● **TEXTO FUENTE**:
Me di cuenta de que, hasta cierto grado, mi situación se parecía a la de Aarón. Me rodeaba gente de éxito, pero por motivos que escapaban a mi control, yo no lo tenía. Pero podía optar por seguir compadeciéndome de mí mismo, preguntándome “¿Por qué yo?”, o, como Aarón, podría ser paciente y confiar en el Señor.

Me he dado cuenta de que, aunque la vida no siempre ha sido justa conmigo, puedo depositar mis preocupaciones en el Salvador. El élder Richard G. Scott, del Quórum de los Doce Apóstoles, dijo: “La Expiación no sólo nos ayuda a sobreponernos a los errores y las transgresiones, sino que también, en el debido tiempo del Señor, resolverá todas las desigualdades de la vida, todo lo que es injusto por ser consecuencia de las circunstancias o de las acciones de otras personas, y no de nuestras propias decisiones” (“Jesucristo, nuestro Redentor”, Liahona , julio de 1997, pág. 65). Cuando me vuelvo a Cristo, mi vida no se vuelve de repente justa; pero al esforzarme por ser como Él en mis injustas circunstancias, Él me ayuda a no resentirme e incluso a amar un mundo injusto.

Chad Morris es miembro del Barrio West Jordan 44, Estaca West Jordan Este, Utah.

“Ciertos ‘por qués’ terrenales no son en realidad preguntas, sino expresiones de resentimiento. Otros ‘por qués’ denotan que la prueba podría ser aceptable más adelante, pero no ahora, como si la fe en el Señor excluyera la fe en Su regulación del tiempo. Algunas preguntas de ‘por qué a mí’, formuladas en momentos de tensión, serían mucho mejores si fueran preguntas que comenzaran con ‘qué’, tales como: ‘¿Qué se requiere de mí ahora’? O, parafraseando las palabras de Moroni: ‘Si soy suficientemente humilde, ¿qué debilidad personal podría convertirse en fortaleza?’ (véase Éter 12:27)”.

Élder Neal A. Maxwell, del Quórum de los Doce Apóstoles, “ ‘Aplica la sangre expiatoria de Cristo’ ”, Liahona , enero de 1998, pág. 26.

● **LO QUE SE PIDE**: Según el texto fuente, ¿de qué barrio es miembro Chad Morris?

● **SECCIÓN DE DATOS**:
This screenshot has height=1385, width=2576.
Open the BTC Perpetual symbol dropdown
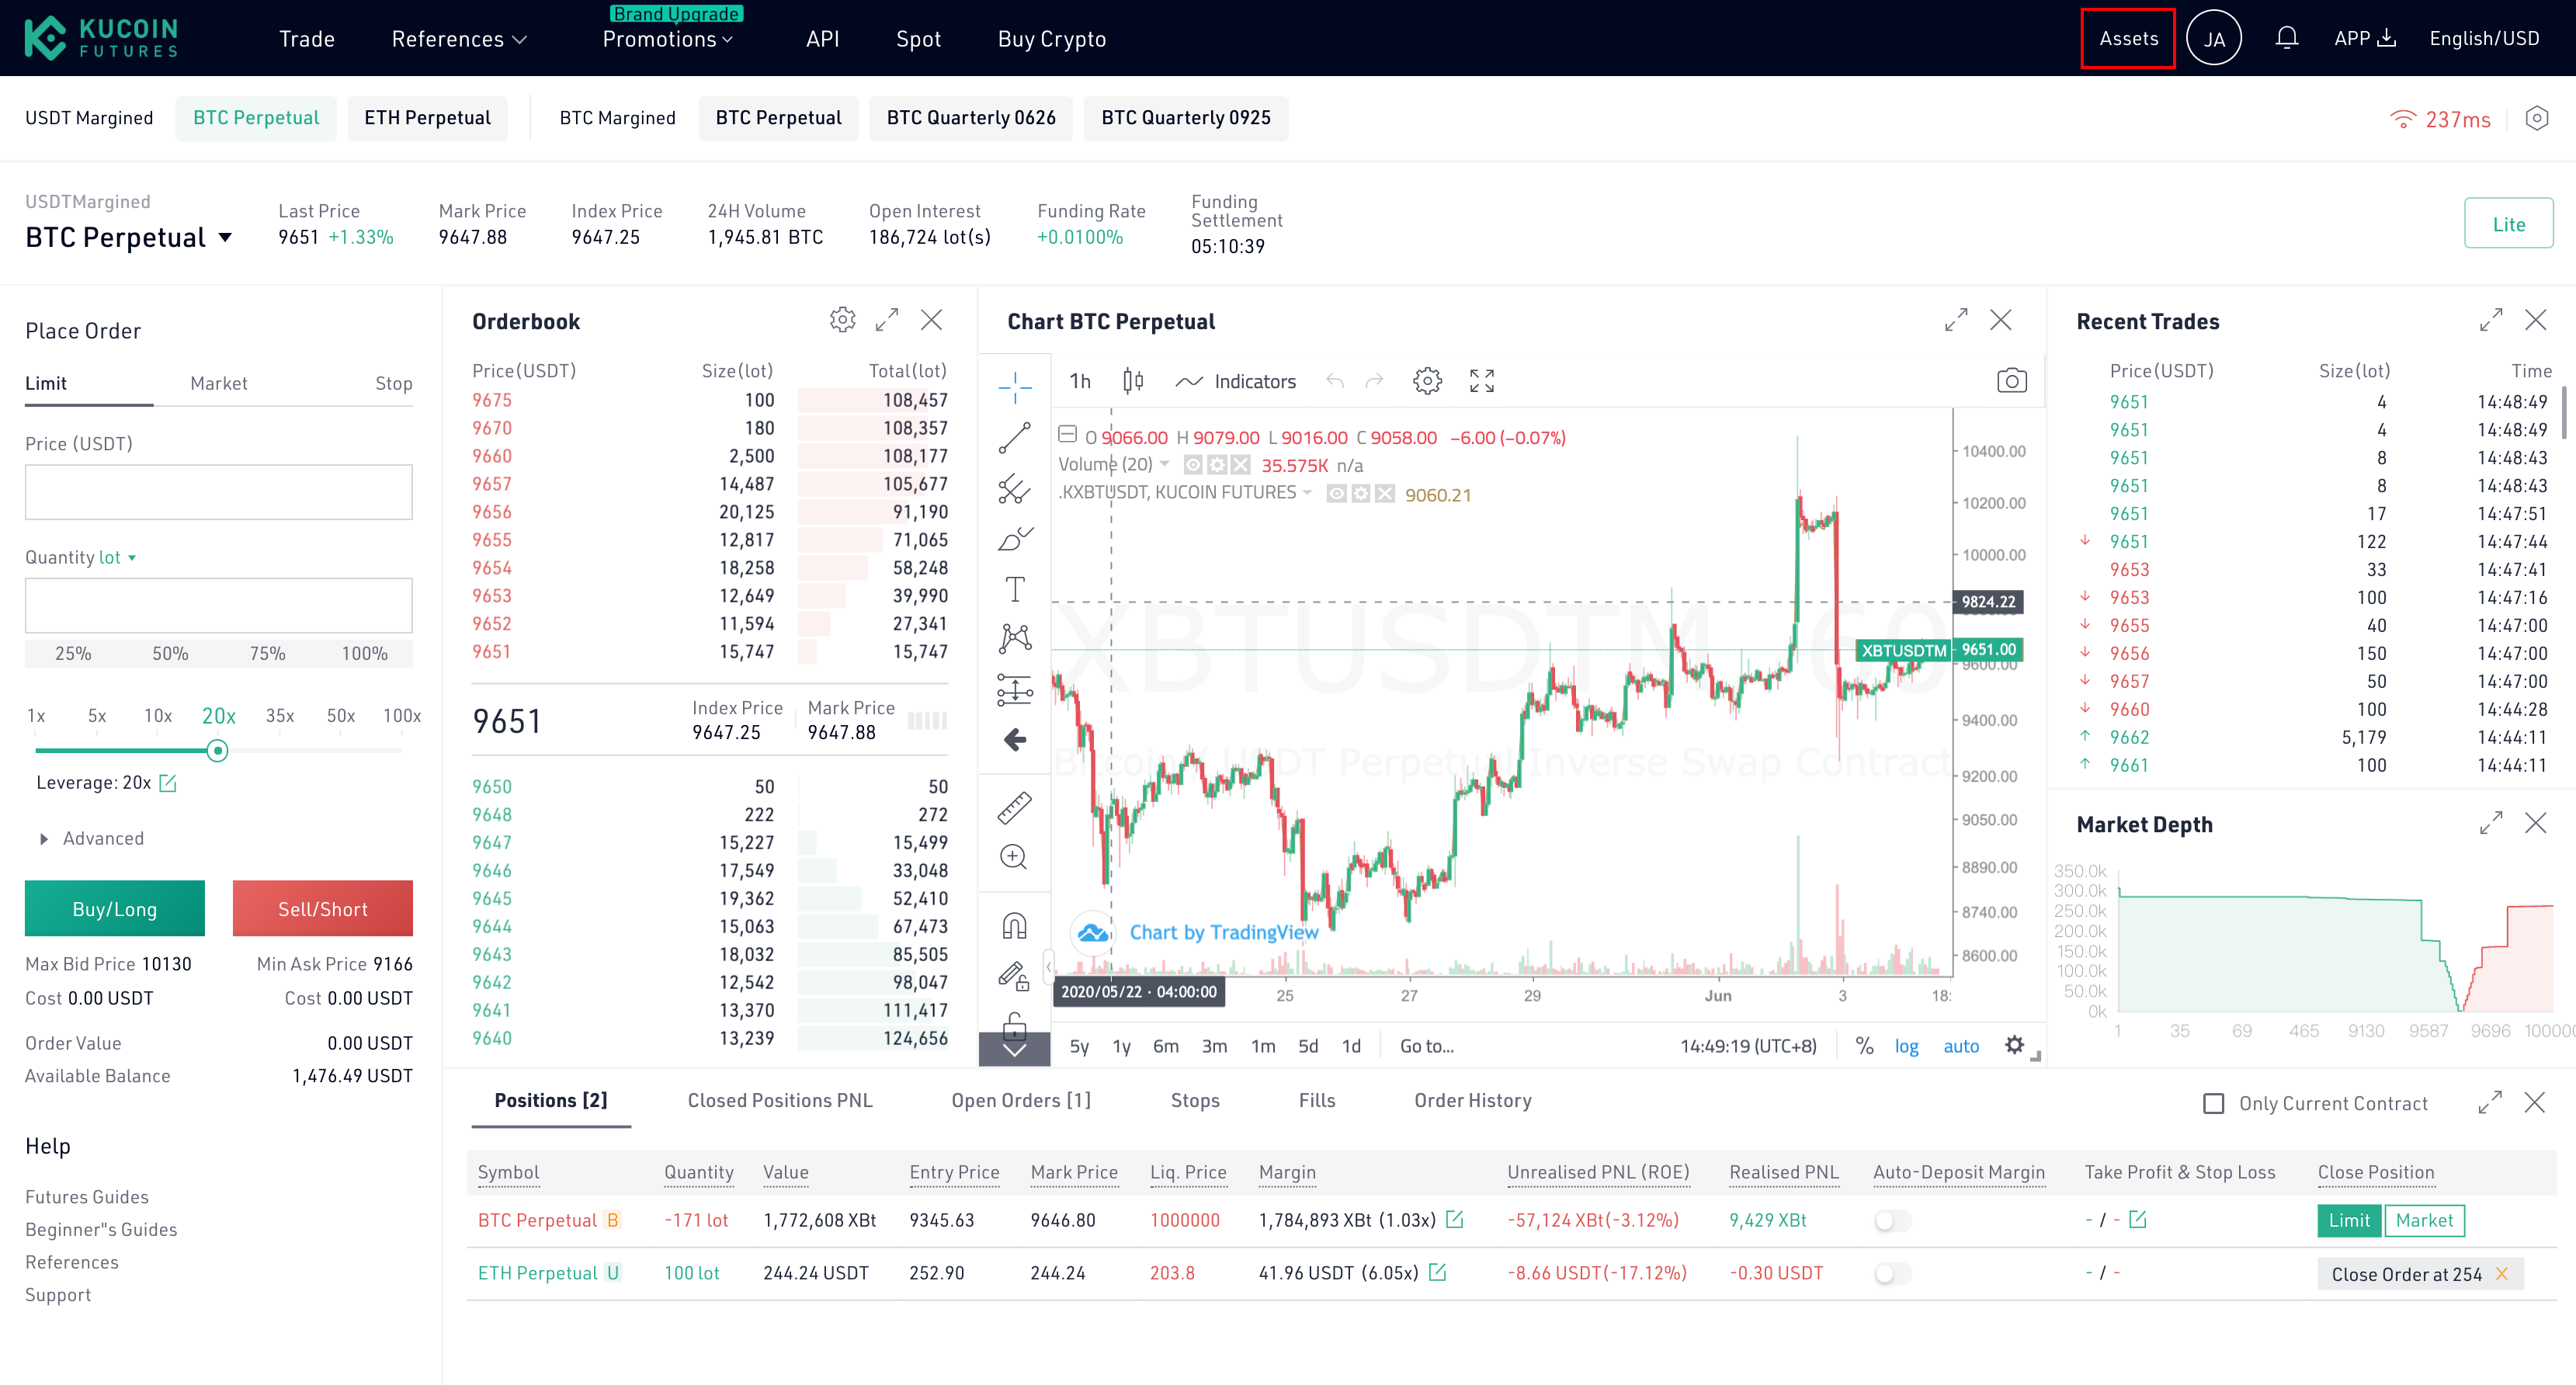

● **RESPUESTA ESCRITA**: Del Barrio West Jordan 44, de la Estaca West Jordan Este, en Utah.